Though not a frequent panicker, he'd been trained to calm himself with self-talk. He imagined the most determined voice he knew: his Mama. No contest: (Just remember, Babycakes:) she'd said, (That mouth of yours could take down the whole underworld by itself, with or without magic). It was enough to inspire a grin – no small feat, considering his mood, and the fact that he felt particularly small at the moment prompted another of Piper's past "pep talks": (Listen, Buster, don't go playin' the 'Everybody's-bigger-than-me' card with this witch, 'cause guess which one of us is gonna win that hand every time.)

He sighed with something like relief. "She's right. Five-foot-nine doesn't exactly guarantee citizenship in Munchkin Land." He clopped a heel on the wood floor. "Five-eleven with my 'Matrix' boots on."

In the dark, he heard a sound from across the room. Soft and crisp. The turning of pages. Slowly. Very slowly. One page at a time.

He cast a handful of shimmering orbs in the sound's direction, just to get a look. His hands were in blast/freeze position before the orbs had even reached their destination.
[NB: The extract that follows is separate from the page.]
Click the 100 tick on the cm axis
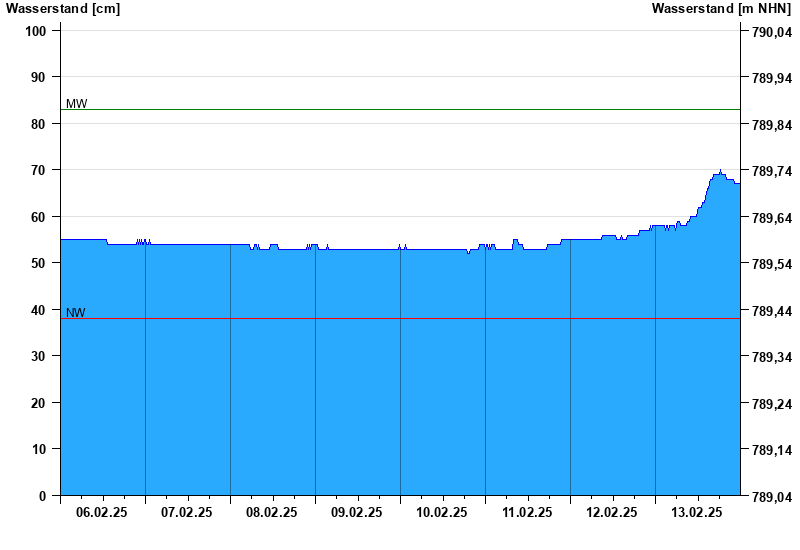This screenshot has height=550, width=800. (x=37, y=31)

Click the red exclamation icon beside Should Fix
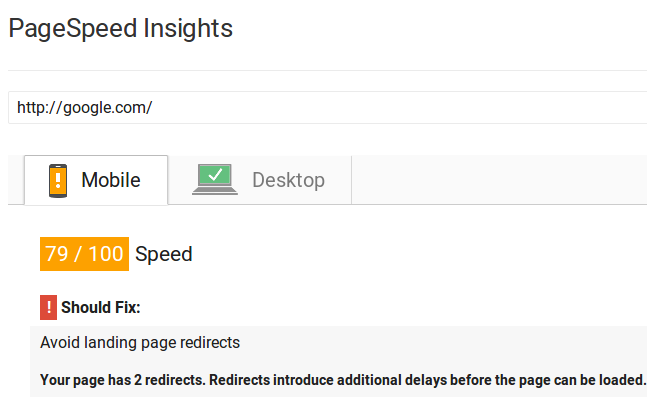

Then, a determined sliver of moonlight sliced through the kitchen window, casting a ghostly glow across the dim, orb-lit room.

But Dylan's eyes were clamped on the slowly turning pages. "Ror?" He cringed at the tentative tone of his voice; it was just so unlike him. "Rory, if that's you, close the book so I'll know."

Then, as if drawn to the moonlight, the book flew from the table and smashed against the window, but instead of falling like a bird with a broken neck, it hung there, its open face pressed against the glass like a child outside a toy store.

"Uh... Okay, somebody somewhere is definitely trying to tell me something." Then he made a feeble attempt at a joke. "What's the matter, girl? Did Rory fall in a well?"

If he only knew.

Then, as if in reply, the book slid slowly, slowly, slowly down the glass until it finally settled flat on the counter.

Dylan was surprised to find himself inching forward. "Okay book," he said, "what's your story?"

The book stood up on its spine and opened its face to him.

Dylan froze.

The thing looked downright eager, like a paper bull with velvet skin, ready to mow him down.

Dylan gulped, heard himself whisper, "Oh this is soooo gonna suck."